Return, exactly and with nothing added, the line with "Click the 23 date label on time axis" together with all lines after it through the end of the data below. No pictures belong in the copy.
───── Given data ─────
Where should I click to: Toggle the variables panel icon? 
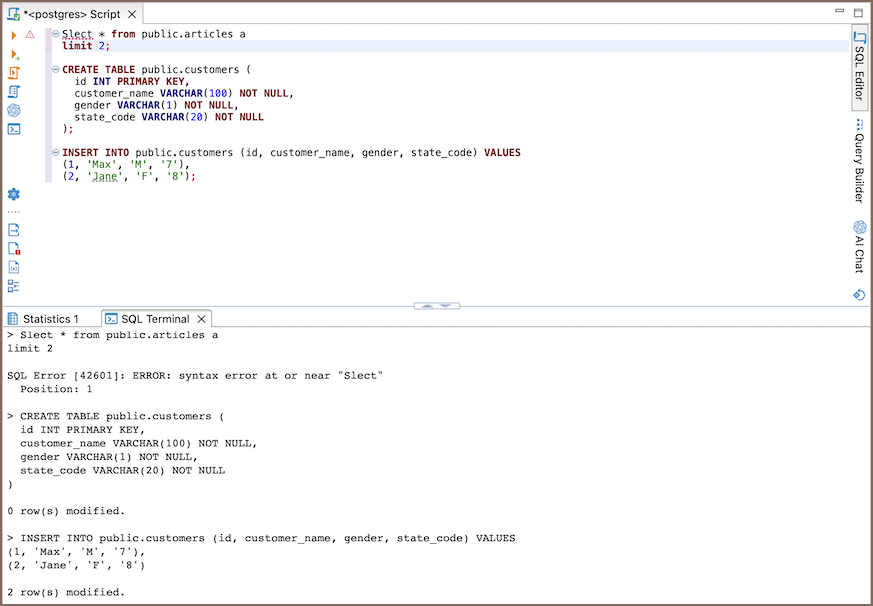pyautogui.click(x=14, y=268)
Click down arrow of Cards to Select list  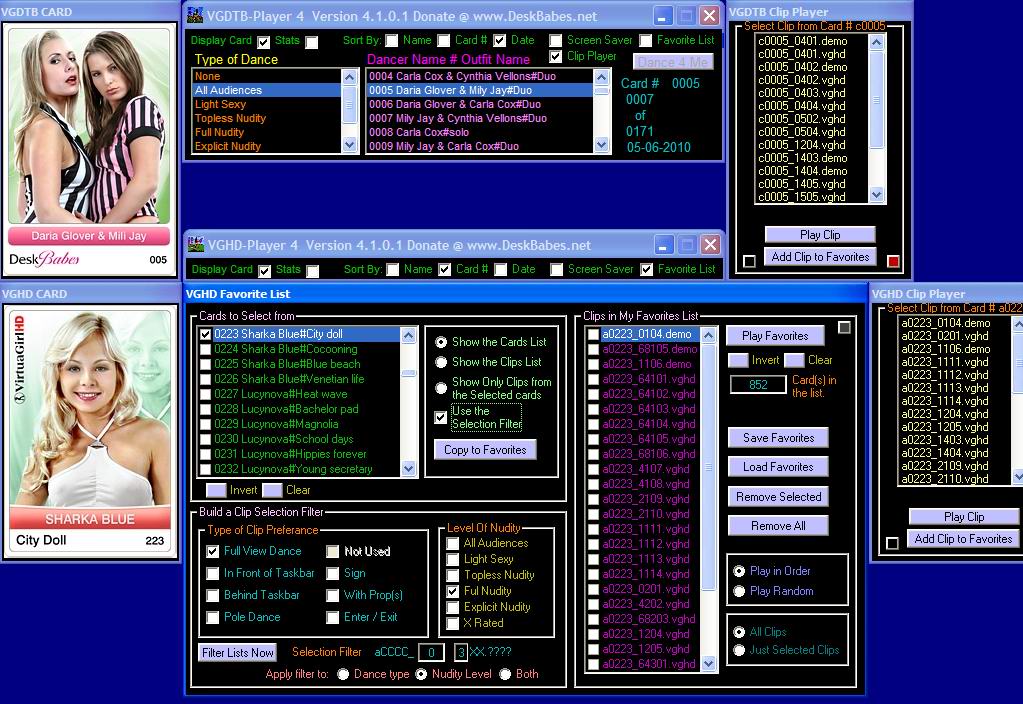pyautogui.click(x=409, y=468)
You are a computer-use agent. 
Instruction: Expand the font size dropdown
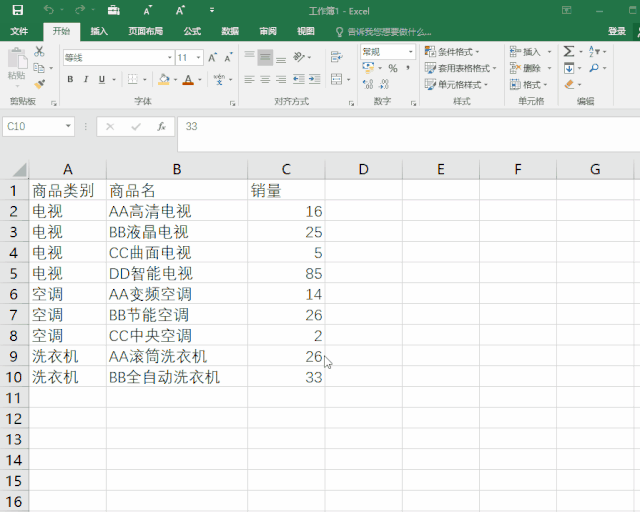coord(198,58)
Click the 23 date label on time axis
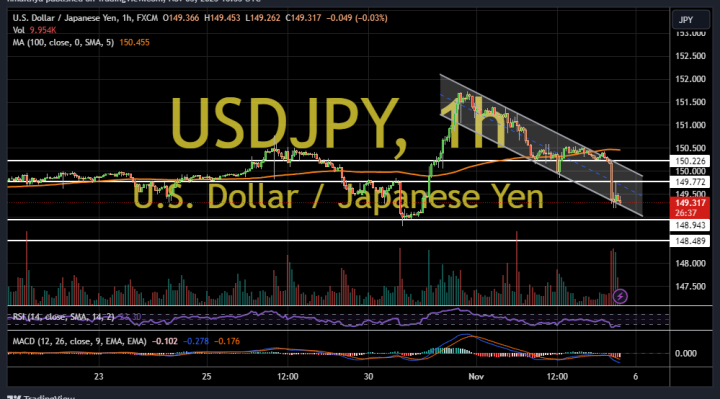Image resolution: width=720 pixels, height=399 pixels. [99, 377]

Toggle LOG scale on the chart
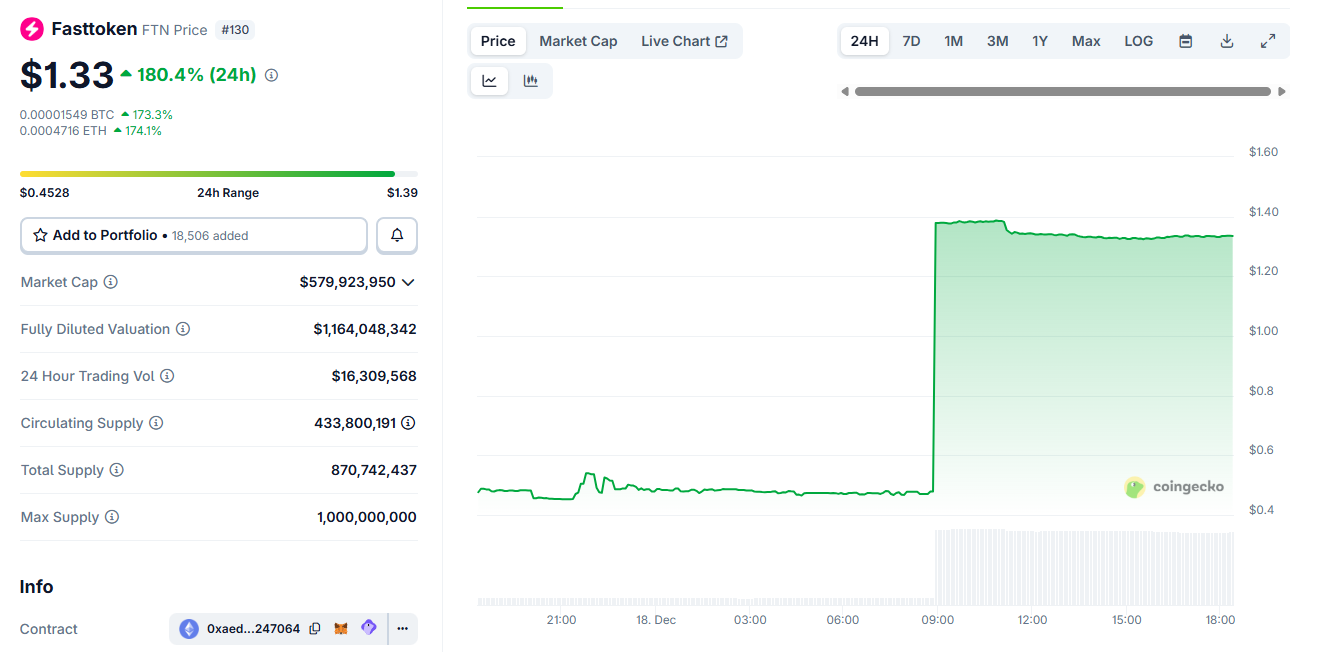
─────
» Your solution:
Click the 23 date label on time axis
Image resolution: width=720 pixels, height=399 pixels. [99, 377]

Toggle LOG scale on the chart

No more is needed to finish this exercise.